リソースとなるインスタンスを見極めるために、Cost Explorerという分析機能があります。導入して分析にかけることでインスタンスを特定することができるほか、適切なサイズ、削除の対象となるものを提案してくれます。また、Trusted Advisorというツールを使うと、不要なリソースを教えてくれます。システムの向上やセキュリティチェック、定期的に行う耐障害性なども行うことができ、コストパフォーマンスの高い機能です。

Amazon DynamoDBのキャパシティモードをオンデマンドにするのも有効です。Amazon DynamoDBは、自動的にデータとトラフィックを適切な数のサーバーに分散し、応答性を一定の速度に保つ役割を持っています。読み込み・書き込みをするキャパシティモードは2種類あり、「プロビジョンド」より「オンデマンド」にしておくのがおすすめです。

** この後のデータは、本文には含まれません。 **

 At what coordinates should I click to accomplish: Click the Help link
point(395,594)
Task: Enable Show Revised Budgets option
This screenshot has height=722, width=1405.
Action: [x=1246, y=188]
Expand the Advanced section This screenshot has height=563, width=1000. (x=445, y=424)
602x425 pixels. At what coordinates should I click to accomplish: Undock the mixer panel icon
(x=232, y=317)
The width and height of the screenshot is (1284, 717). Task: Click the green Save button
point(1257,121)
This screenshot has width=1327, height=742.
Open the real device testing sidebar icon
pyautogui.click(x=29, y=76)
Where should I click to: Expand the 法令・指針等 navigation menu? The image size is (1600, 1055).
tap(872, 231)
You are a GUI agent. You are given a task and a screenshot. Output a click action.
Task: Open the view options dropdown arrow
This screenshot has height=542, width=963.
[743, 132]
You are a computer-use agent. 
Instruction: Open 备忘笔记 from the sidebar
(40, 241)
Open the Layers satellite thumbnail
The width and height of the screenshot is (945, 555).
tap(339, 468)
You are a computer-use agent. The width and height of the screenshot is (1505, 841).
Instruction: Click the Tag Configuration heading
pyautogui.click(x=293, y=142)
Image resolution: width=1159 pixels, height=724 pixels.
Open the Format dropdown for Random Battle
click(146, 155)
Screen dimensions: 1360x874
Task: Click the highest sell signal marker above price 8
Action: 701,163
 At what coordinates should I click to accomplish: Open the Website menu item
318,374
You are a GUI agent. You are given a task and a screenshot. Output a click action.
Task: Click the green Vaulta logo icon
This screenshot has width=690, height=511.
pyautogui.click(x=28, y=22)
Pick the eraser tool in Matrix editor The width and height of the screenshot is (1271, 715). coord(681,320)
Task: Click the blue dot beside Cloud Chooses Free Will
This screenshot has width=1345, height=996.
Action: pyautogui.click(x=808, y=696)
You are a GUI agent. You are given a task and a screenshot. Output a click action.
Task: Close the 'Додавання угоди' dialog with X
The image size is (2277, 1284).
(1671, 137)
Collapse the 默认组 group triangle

プロビジョニングは、使用していなくても一定のキャパシティがあるため料金が発生するのに対し、オンデマンドは必要なときだけ、つまりデータの読み書き処理があるときだけ料金が発生する仕組みになっています。もちろん、読み込み・書き込みの数によるため、必ずしもコスト減になるとは限りませんが、施策の1つとして考慮しておきます。

コスト最適化の手段

コストを最適化する手段として、Amazon EC2でスポットインスタンスを活用する方法があります。スポットインスタンスとは、AWSクラウド内で使用されていないキャパシティを、格安で購入できるシステムです。インスタンスの必要性に応じて、金額を設定し、それ以下の価格で利用できるインスタンスがある場合に利用できる仕組みになっています。そのときによって価格の変動がありますが、通常のオンデマンドより低額で、最大90%割引になることもあります。また、AWSサービスの料金プランの1種に、Savings Plansというものがあります。長期利用向けで、あらかじめ選択した使用料までは割引価格となり、通常のオンデマンド料金と比較すると最大で70%以上の大幅な節約が可能になります。

プランは2種類あります。1つは「Compute Savings Plans」で、サイズや地域やOSに関わらず適用でき、高い柔軟性を持っています。もう1つは「EC2 Instance Savings Plans」で、選択した地域でしか使用できませんが、こちらのほうが割引になりお得です。企業の移転など、特に大きな変更がない限りは、こちらのプランを利用した方がお得になります。

支払いプランには、「リザーブドインスタンス」と呼ばれる、予算を課金してその料金分だけ使用できるというものがあります。1年から数年単位で大きな金額を払うことで、割引を適用してもらうことができます。こちらでも、最大で70%の節約につなげることが可能です。

さいごに

AWSは、時間単位、秒単位など使った分だけ払うため、無駄がありません。しかし、機能の組み合わせや従量によって変化するため、コストパフォーマンスを向上させるのは利用する側にあります。AWSの機能をよく理解して、上手に利用しコスト削減につなげてみてはいかがでしょうか。